Il programma «Viva Radiodue» alla fine di aprile in televisione
La voce di Fiorello si «vedrà» su Rai2
«VIVA Radiodue» si trasferirà
in video. Fiorello e Marco Baldini, conduttori della trasmissione cult di
Radiodue approderanno sulla seconda rete diretta da Antonio Marano, in una tarda
collocazione oraria, quasi una terza serata televisiva. L'esordio è previsto a
fine aprile. Lo ha annunciato lo stesso Fiorello ieri, dopo aver condotto, in
diretta dalle vetrine delle Messaggerie Musicali di Roma, una puntata speciale
per festeggiare il cd edito da Sugar che mutua il nome dal titolo del programma
e contiene una summa completa degli sketch, delle canzoni, delle gag
improvvisate durante «Viva Radiodue». L'intento è mostrare al pubblico
televisivo quanto accade durante la diretta, nello studio radiofonico da cui il
programma va in onda. Fiorello e Baldini stanno già registrando lunghi segmenti
del programma destinato alla Tv. «È la Radio che approda integralmente in
video», dicono i due conduttori.
«Viva Radiodue» concluderà il ciclo il prossimo 6 giugno e si accomiaterà
dal suo pubblico con un gran finale in diretta dal Campidoglio. Fiorello non
dispera di avere tra gli ospiti anche il Presidente Ciampi la cui bonaria
parodia propone quotidianamente dai microfoni del programma. «Ho telefonato al
Quirinale, facendo tutta la trafila dai centralinisti fino all'ufficio stampa
del Presidente», afferma Fiorello che svela di non demordere sull'invito fino
al prossimo sei giugno. Intanto il suo ritorno in tv è previsto per il prossimo
anno.
«Considero indispensabile tornare in video con nuove proposte. Oggi i varietà,
soprattutto gli "one man show" sono del tutto omologati, nella
scenografia e nei contenuti. Voglio farmi interprete di una novità spettacolare»,
afferma. Al teatro, invece, tornerà quanto prima, appena saranno risolti i
problemi legati alla sua spalla che lo costringono ancora a sedute di
fisioterapia. Lo show man, come lui stesso ama definirsi, interviene anche sulla
rinuncia di Mieli alla poltrona di presidente della Rai. «In ogni attività, se
le condizioni di lavoro non soddisfano, il rifiuto è scontato», minimizza. Poi
il discorso cade sul festival di Sanremo appena concluso. Nel ribadire che mai
si calerebbe da solo nel ruolo del «bravo presentatore» della manifestazione,
perché non adatto alla sua personalità artistica, Fiorello puntualizza che, a
suo parere, la gara canora è inscindibile dalla presenza di Pippo Baudo.

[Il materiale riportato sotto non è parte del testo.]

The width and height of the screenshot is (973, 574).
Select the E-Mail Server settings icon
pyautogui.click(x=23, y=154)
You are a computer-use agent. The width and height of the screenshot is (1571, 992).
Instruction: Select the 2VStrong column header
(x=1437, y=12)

«Sarei molto cauto nel gridare al calo di ascolti, il numero delle tv si è
incrementato, rispetto al passato ed è più difficile conquistare audience.
Nessun programma, ad eccezione di Sanremo, è in grado di attivare
quell'incredibile indotto professionale e lavorativo visibile da oltre
cinquant'anni con un enorme impatto sulla più vasta platea televisiva»,
afferma Fiorello che, pur avendo, inizialmente apprezzato i minishow realizzati
con i cantanti in gara, li ha in seguito ritenuti penalizzanti per i brani
presentati in gara.
«Toglievano sacralità alla gara, perché i duetti canori che precedevano
l'esibizione degli artisti avevano l'appeal della notorietà di cui le nuove
canzoni sono necessariamente sprovviste».

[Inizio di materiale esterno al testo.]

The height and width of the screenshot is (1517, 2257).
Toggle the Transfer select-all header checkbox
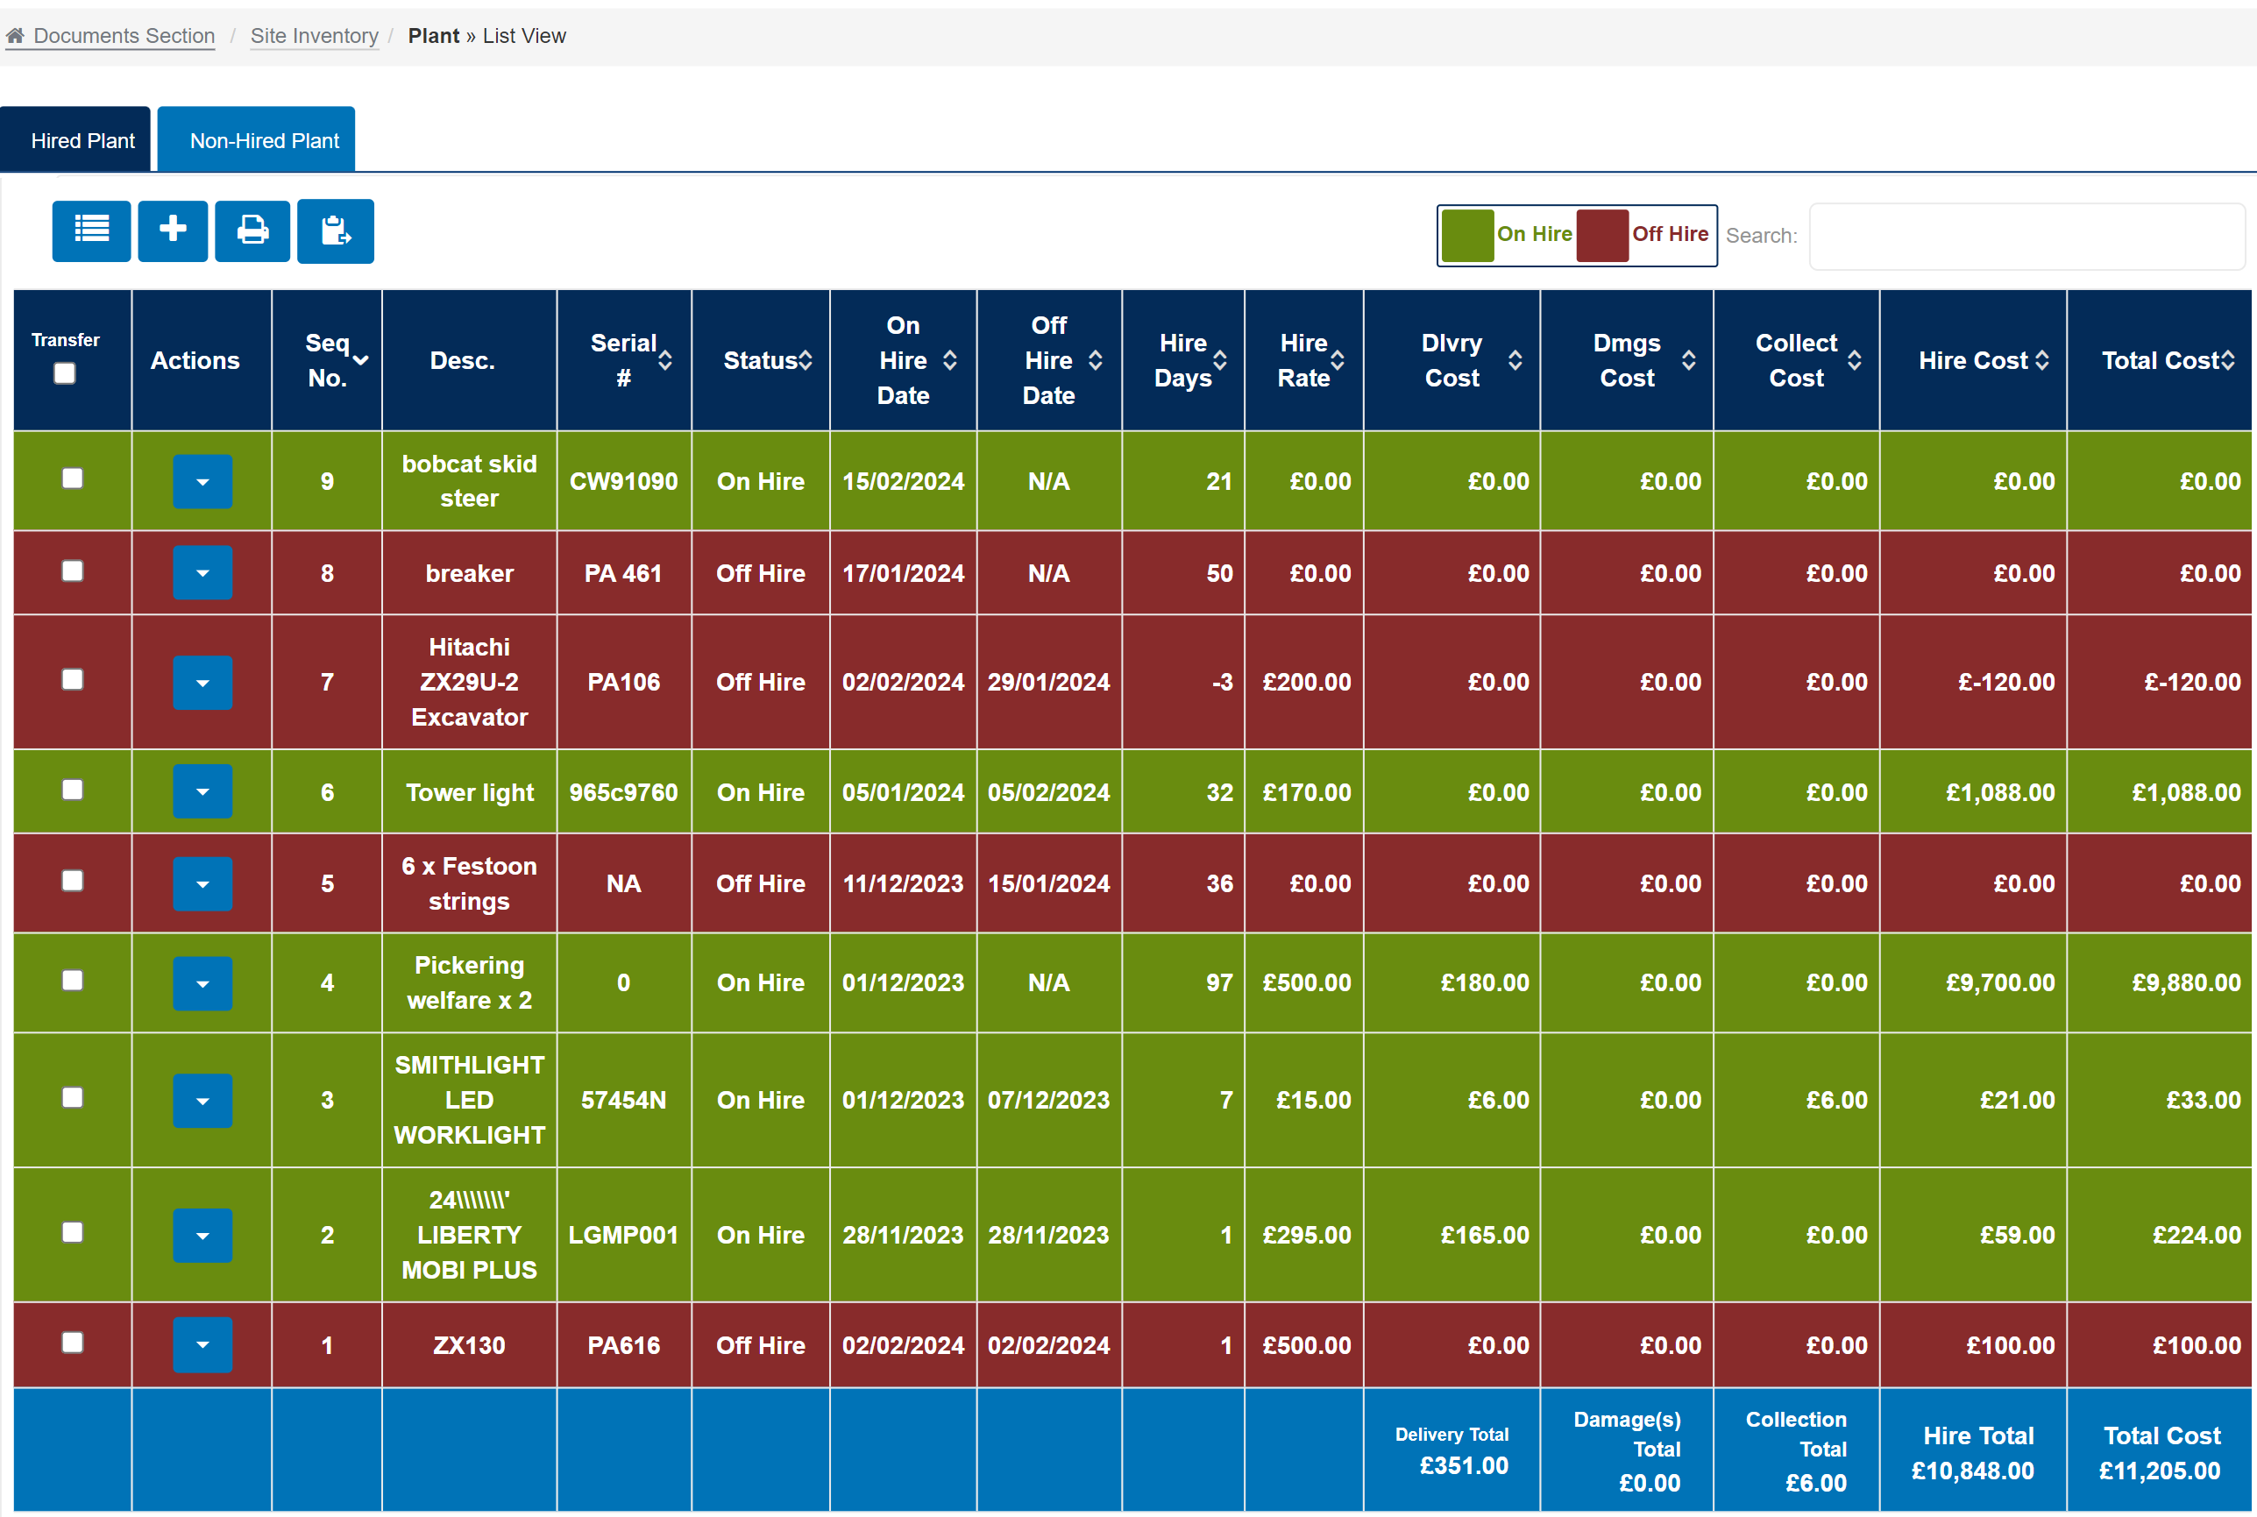tap(65, 372)
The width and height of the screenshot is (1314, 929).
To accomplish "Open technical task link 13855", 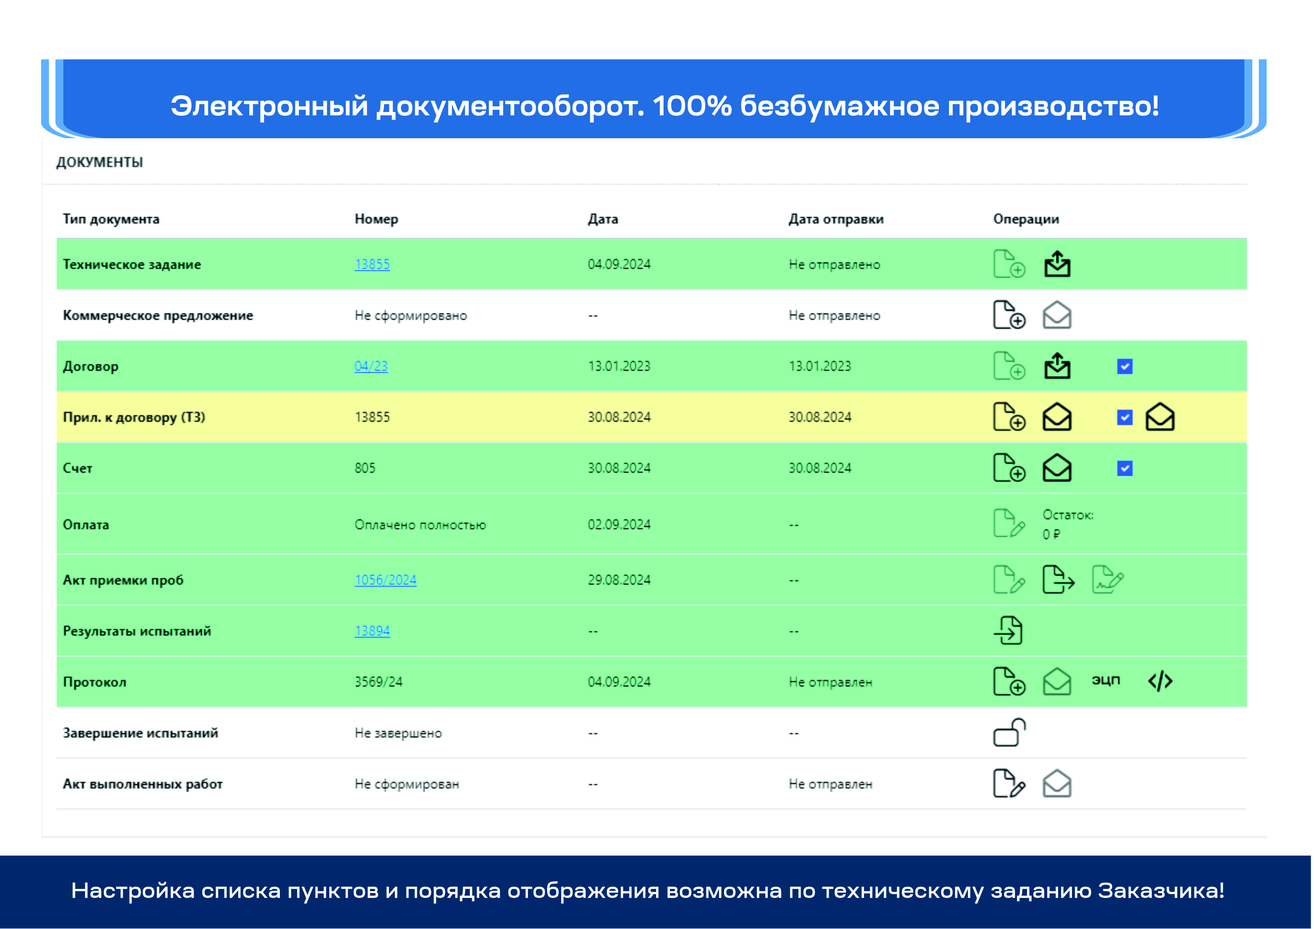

Sui partecipanti alla manifestazione, Fiorello si dice convinto che solo
l'artista professionalmente affermato può approdare sul palcoscenico
dell'Ariston. E se lui stesso fosse un cantante con un mercato discografico alle
spalle, non disdegnerebbe la gara. Mentre come possibili successori di Pippo
Baudo, ove mai il direttore artistico dovesse farsi da parte, lo show man pensa
a Fabio Fazio, a Gerry Scotti, a Paolo Bonolis, a Simona Ventura. «Io potrei
condurre Sanremo forse solo in coppia con Baudo, ma preferisco essere presente
come ospite: è questa attualmente, la mia scelta professionale».
Su Claudia Gerini e Serena Autieri il giudizio di Fiorello è positivo, ma solo
perché hanno fatto il loro lavoro, dice, puntualizzando che ritiene esagerate
le polemiche sulla vittoria di Alexia, da lui definita un'artista completa.
Soddisfatto del successo del cd «Viva Radiodue», sul mercato dallo scorso 28
febbraio, Fiorello svela che in questo particolare momento della sua carriera
ama giocare con la musica e mescolare vari generi.